(Items from a dataset)
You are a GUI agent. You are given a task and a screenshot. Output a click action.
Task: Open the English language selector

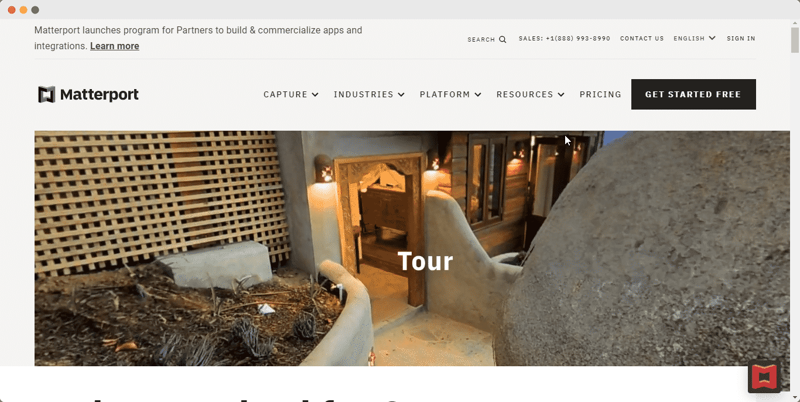pos(695,38)
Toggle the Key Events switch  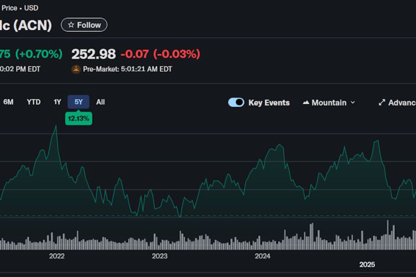tap(236, 102)
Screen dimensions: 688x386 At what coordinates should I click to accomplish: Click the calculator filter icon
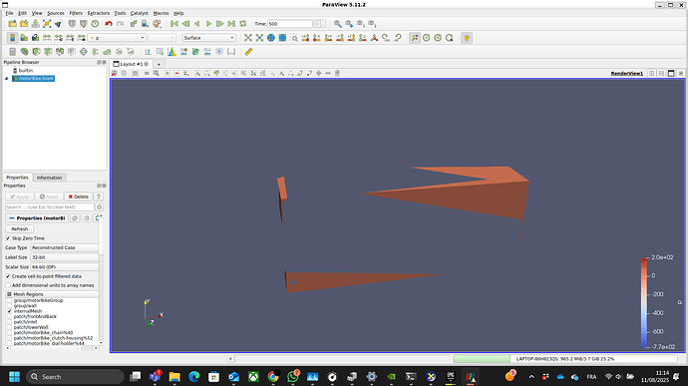[x=12, y=52]
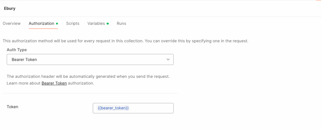Viewport: 321px width, 129px height.
Task: Select the {{bearer_token}} variable chip
Action: (x=113, y=108)
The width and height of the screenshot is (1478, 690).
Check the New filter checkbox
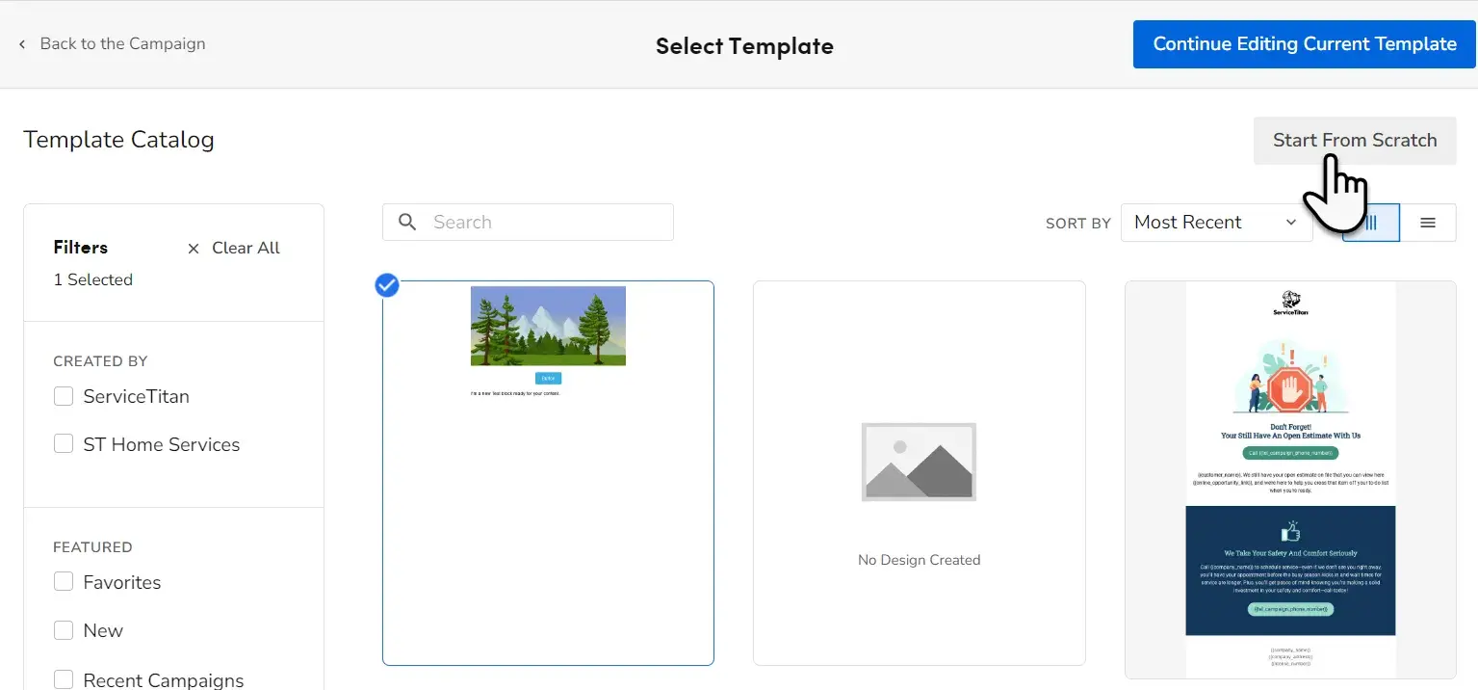64,629
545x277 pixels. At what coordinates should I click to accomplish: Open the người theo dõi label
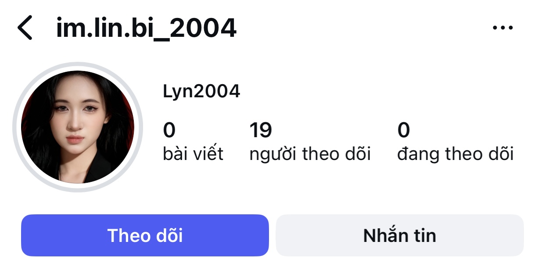click(x=310, y=154)
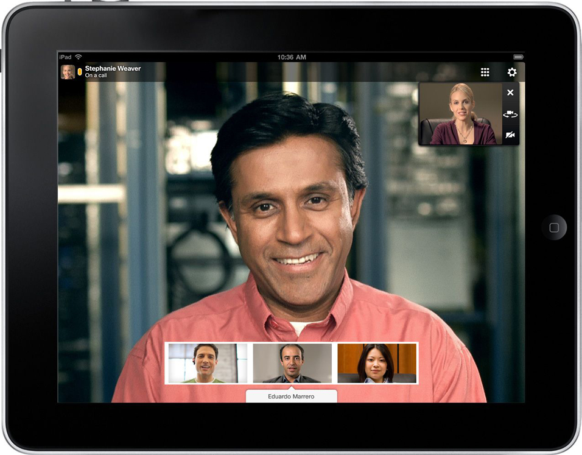The image size is (582, 455).
Task: Turn off your camera video
Action: pyautogui.click(x=510, y=135)
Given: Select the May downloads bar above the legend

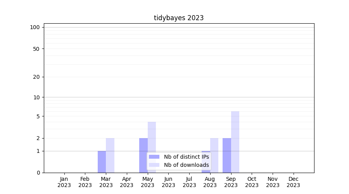Looking at the screenshot, I should pos(152,136).
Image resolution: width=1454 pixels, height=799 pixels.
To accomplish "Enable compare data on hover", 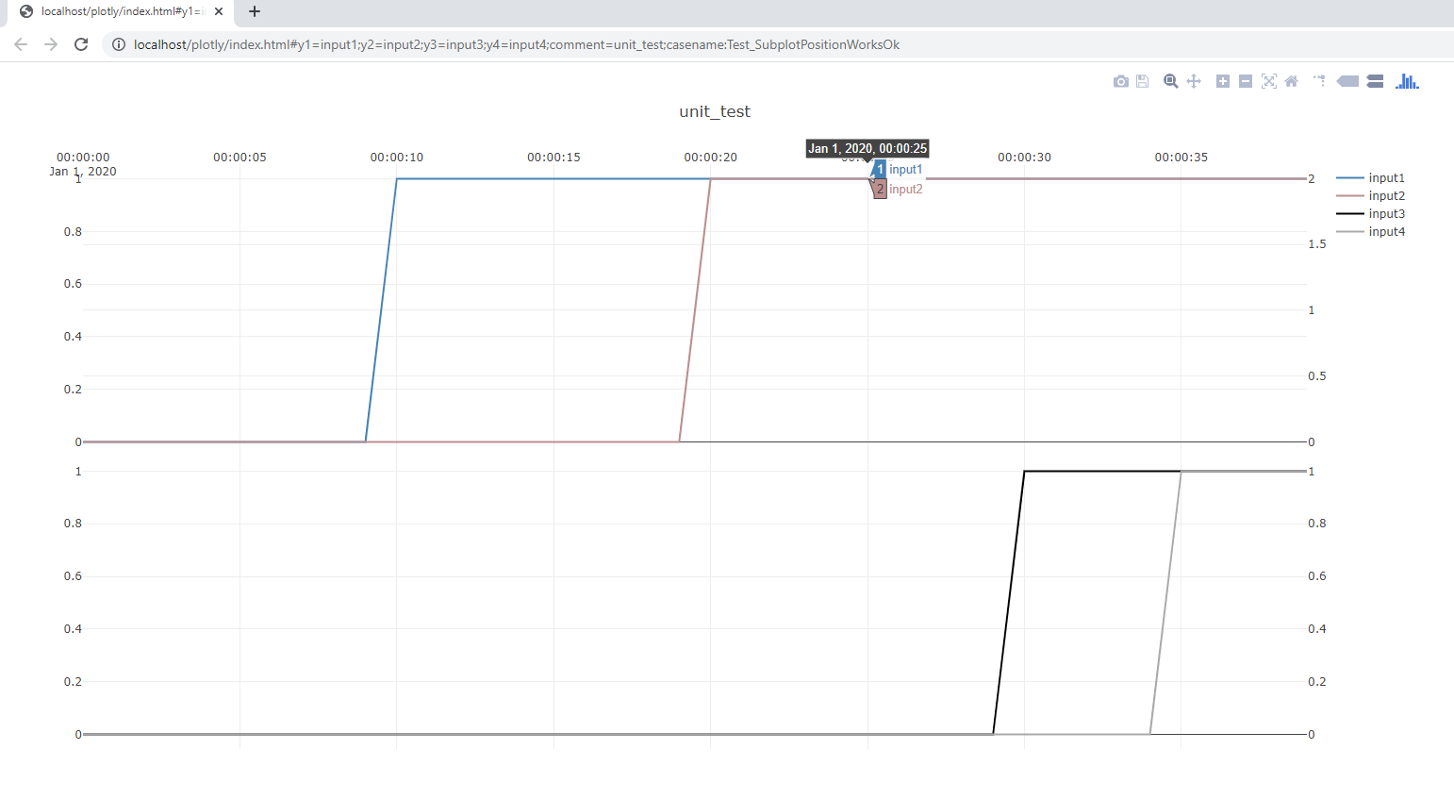I will [1375, 81].
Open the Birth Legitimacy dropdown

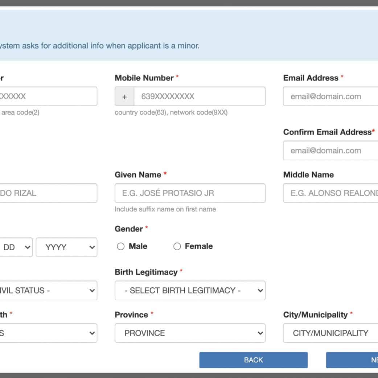(190, 291)
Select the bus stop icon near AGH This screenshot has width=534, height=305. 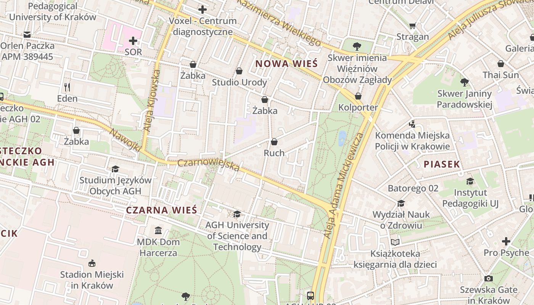pos(310,295)
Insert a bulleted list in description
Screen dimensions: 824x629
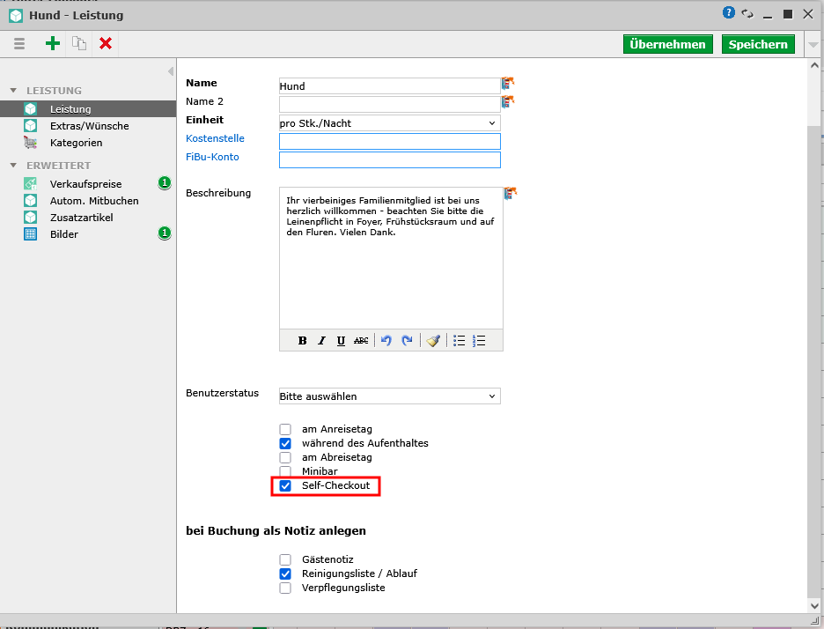(459, 341)
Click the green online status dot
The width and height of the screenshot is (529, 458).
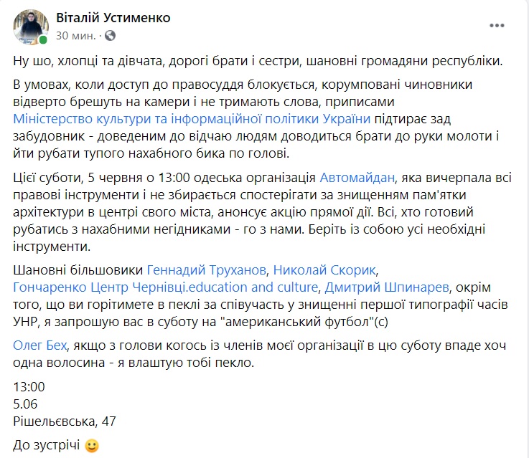pyautogui.click(x=43, y=39)
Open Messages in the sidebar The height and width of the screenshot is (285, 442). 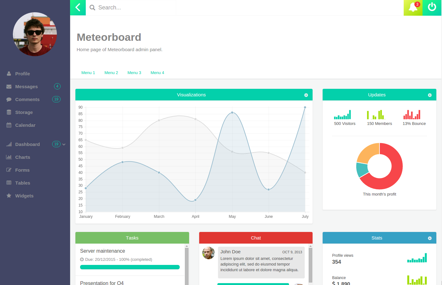point(26,87)
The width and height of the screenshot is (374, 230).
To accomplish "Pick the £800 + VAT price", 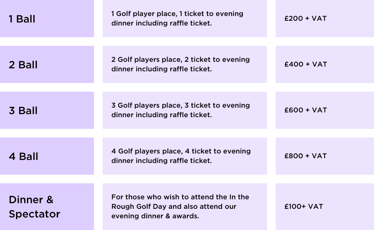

_What to do_:
Begin the copy at the line containing "The width and height of the screenshot is (374, 230)." and end it at the last line of the records; transcribe exactly and exclude pictures.

_Exercise answer_:
The width and height of the screenshot is (374, 230).
To accomplish "Pick the £800 + VAT price", 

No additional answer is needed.